Second coup de théâtre le 1 er juillet. Les groupes CRC et RDSE déposent une motion tendant à proposer au président de la République de soumettre au référendum le projet de loi. Envoyée à la commission spéciale constituée pour examiner ce dernier, cette motion y reçoit un avis favorable à son adoption.
– Le premier effet de cette motion est de reporter à nouveau le débat sur le texte. Car, conformément à l’article 67, alinéa 2, du Règlement du Sénat, la discussion doit avoir lieu « dès la première séance publique suivant son dépôt » c’est-à-dire le 2 juillet, à 15 h, au moment où devait s’ouvrir la discussion sur le texte.
– Le second effet , espéré par les signataires de la motion référendaire, dépend du vote des sénateurs. En cas d’adoption d’une telle motion, la discussion du projet de loi est interrompue, conformément à l’article 68 du Règlement du Sénat, et la motion adoptée est transmise sans délai au président de l’Assemblée nationale accompagnée du texte auquel elle se rapporte.

Illustration - Le « parcours sportif » de la réforme territoriale

C’est exactement ce qui s’est produit hier après-midi. Après quatre heures de débat, la motion référendaire est adoptée par 174 voix contre 134 et 32 abstentions. Les communistes, les radicaux[^2] et l’UMP ont voté pour, les centristes se sont abstenus, les socialistes et les écologistes d’EELV ont voté contre (Voir le détail du vote.).

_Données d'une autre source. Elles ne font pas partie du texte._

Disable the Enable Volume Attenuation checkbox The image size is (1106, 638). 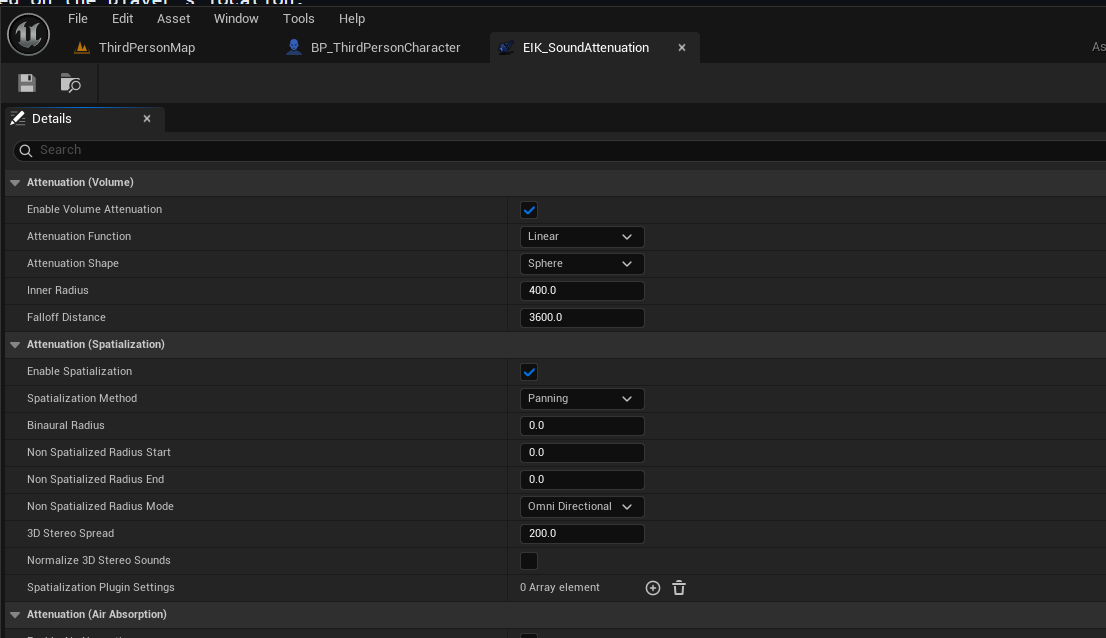[x=529, y=210]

La « purge » passera avant la fin de l’été

L’Assemblée nationale refuse le référendum. Les députés avaient trente jours pour se prononcer sur la motion du Sénat, trois heures ont suffi pour qu’ils la rejettent. Après avoir expédié l’examen du projet de loi de finances rectificatif sur la Sécurité sociale (PLFRSS) en cinq séances [^3] et voté notamment le gel des retraites de plus de 1 200 euros, l’Assemblée nationale s’est penchée sans délai, hier soir, sur la motion sénatoriale. En moins d’une heure, et alors que les trois quarts des députés étaient absents, le référendum a été rejeté par 102 voix contre 27. Curieusement, à gauche, ni les radicaux (2 votants sur 16), ni les élus du Front de gauche (1 votant sur 10), à l’origine de la motion sénatoriale, ne s’étaient mobilisés (Voir le détail du vote).

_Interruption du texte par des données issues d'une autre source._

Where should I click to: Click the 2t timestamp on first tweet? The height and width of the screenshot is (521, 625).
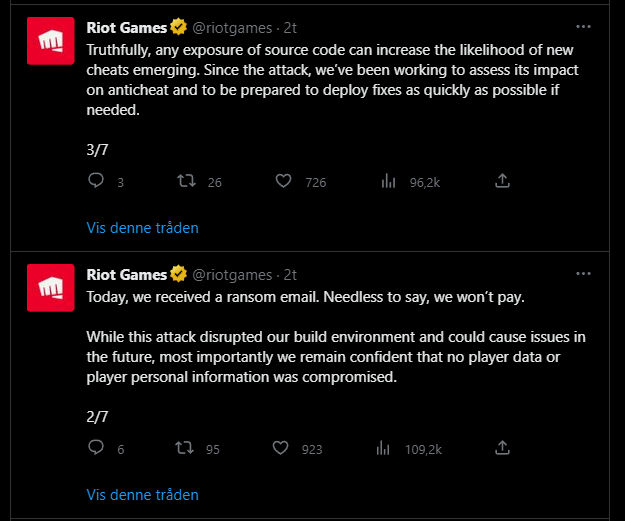[290, 28]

Retour au Sénat du texte , dont l’examen revient à l’ordre du jour ce 3 juillet à 16h15. Soit avec deux jours de retard seulement sur le calendrier initial. Mais les sénateurs n’ont pas encore dit leur dernier mot. Le gouvernement non plus. Son secrétaire d’État à la Réforme territoriale, André Vallini, se montre peu inquiet de cet activisme. Les « différentes tentatives pour ralentir l’examen feront long feu » , a pronostiqué Manuel Valls hier. Le Premier ministre a rappelé que la nouvelle carte des régions devra avoir été examinée en première lecture au Sénat et à l’Asssemblée avant la fin de l’été. « Même s’il faut siéger le week-end, tout le mois de juillet ou tout le mois d’août, le Sénat adoptera de toute façon ce texte » , a-t-il déclaré, convaincu de parvenir au final à faire passer ce qui ressemble bien à une « purge ». Voilà qui promet.

[^2]: Parmi eux on trouve l’ancienne ministre déléguée aux collectivités de Jean-Marc Ayrault, Anne-Marie Escoffier (PRG).